▶ [BRIEF]: This task calls for every entry below to be repeated exactly.

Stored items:
★ ★ ★ ★ ★ ★ ★
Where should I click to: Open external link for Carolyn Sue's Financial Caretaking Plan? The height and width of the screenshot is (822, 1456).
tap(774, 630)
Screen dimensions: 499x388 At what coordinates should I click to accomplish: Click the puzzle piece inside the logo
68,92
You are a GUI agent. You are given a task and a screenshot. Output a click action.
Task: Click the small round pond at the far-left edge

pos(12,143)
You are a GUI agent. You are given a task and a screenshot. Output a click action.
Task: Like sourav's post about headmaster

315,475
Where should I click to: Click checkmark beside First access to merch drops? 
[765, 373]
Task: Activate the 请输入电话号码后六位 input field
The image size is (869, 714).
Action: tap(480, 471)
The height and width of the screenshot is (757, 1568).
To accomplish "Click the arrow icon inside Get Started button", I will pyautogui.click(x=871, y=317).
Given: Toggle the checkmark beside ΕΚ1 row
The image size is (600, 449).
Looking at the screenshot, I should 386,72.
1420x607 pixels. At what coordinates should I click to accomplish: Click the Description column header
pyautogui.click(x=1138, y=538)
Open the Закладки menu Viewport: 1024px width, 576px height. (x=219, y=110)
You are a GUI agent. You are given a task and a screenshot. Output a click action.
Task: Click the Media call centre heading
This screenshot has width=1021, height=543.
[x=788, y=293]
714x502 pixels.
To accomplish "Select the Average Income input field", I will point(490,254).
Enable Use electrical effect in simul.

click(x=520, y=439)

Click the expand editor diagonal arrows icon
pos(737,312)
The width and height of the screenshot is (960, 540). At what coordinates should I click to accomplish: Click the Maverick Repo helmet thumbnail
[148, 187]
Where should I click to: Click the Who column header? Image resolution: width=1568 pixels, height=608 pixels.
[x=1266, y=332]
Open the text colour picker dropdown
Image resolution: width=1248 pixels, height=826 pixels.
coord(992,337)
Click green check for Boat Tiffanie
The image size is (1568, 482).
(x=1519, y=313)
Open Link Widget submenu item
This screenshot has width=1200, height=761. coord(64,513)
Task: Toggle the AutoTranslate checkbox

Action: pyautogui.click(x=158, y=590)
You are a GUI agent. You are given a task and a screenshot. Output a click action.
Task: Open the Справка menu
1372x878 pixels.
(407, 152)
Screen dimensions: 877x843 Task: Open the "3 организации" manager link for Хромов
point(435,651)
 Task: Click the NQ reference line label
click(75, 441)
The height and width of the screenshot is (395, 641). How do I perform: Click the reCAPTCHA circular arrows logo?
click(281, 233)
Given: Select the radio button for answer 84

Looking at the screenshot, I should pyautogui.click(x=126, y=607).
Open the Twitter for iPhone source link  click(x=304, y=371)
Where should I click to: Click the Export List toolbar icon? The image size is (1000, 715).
★ ★ ★ ★ ★ ★ ★
▶ [ANSWER FOR THE TASK]:
Where should I click to: Open external link for Carolyn Sue's Financial Caretaking Plan? The height and width of the screenshot is (822, 1456).
tap(774, 630)
Screen dimensions: 499x388 At what coordinates should I click to accomplish: Click the puzzle piece inside the logo
68,92
You are a GUI agent. You are given a task and a screenshot. Output a click action.
Task: Click the small round pond at the far-left edge

pos(12,143)
You are a GUI agent. You are given a task and a screenshot. Output a click action.
Task: Like sourav's post about headmaster

315,475
Where should I click to: Click checkmark beside First access to merch drops? 
[765, 373]
Task: Activate the 请输入电话号码后六位 input field
The image size is (869, 714).
Action: tap(480, 471)
The height and width of the screenshot is (757, 1568).
To accomplish "Click the arrow icon inside Get Started button", I will pyautogui.click(x=871, y=317).
Given: Toggle the checkmark beside ΕΚ1 row
The image size is (600, 449).
Looking at the screenshot, I should 386,72.
1420x607 pixels. At what coordinates should I click to accomplish: Click the Description column header
pyautogui.click(x=1138, y=538)
Open the Закладки menu Viewport: 1024px width, 576px height. (x=219, y=110)
You are a GUI agent. You are given a task and a screenshot. Output a click action.
Task: Click the Media call centre heading
This screenshot has width=1021, height=543.
[x=788, y=293]
714x502 pixels.
To accomplish "Select the Average Income input field", I will point(490,254).
Enable Use electrical effect in simul.

click(x=520, y=439)

Click the expand editor diagonal arrows icon
pos(737,312)
The width and height of the screenshot is (960, 540). At what coordinates should I click to accomplish: Click the Maverick Repo helmet thumbnail
[148, 187]
Where should I click to: Click the Who column header? Image resolution: width=1568 pixels, height=608 pixels.
[x=1266, y=332]
Open the text colour picker dropdown
Image resolution: width=1248 pixels, height=826 pixels.
coord(992,337)
Click green check for Boat Tiffanie
The image size is (1568, 482).
(x=1519, y=313)
Open Link Widget submenu item
This screenshot has width=1200, height=761. coord(64,513)
Task: Toggle the AutoTranslate checkbox

Action: pyautogui.click(x=158, y=590)
You are a GUI agent. You are given a task and a screenshot. Output a click action.
Task: Open the Справка menu
1372x878 pixels.
(407, 152)
Screen dimensions: 877x843 Task: Open the "3 организации" manager link for Хромов
point(435,651)
 Task: Click the NQ reference line label
click(75, 441)
The height and width of the screenshot is (395, 641). How do I perform: Click the reCAPTCHA circular arrows logo?
click(281, 233)
Given: Select the radio button for answer 84

Looking at the screenshot, I should pyautogui.click(x=126, y=607).
Open the Twitter for iPhone source link  click(x=304, y=371)
Where should I click to: Click the Export List toolbar icon? The image size is (1000, 715).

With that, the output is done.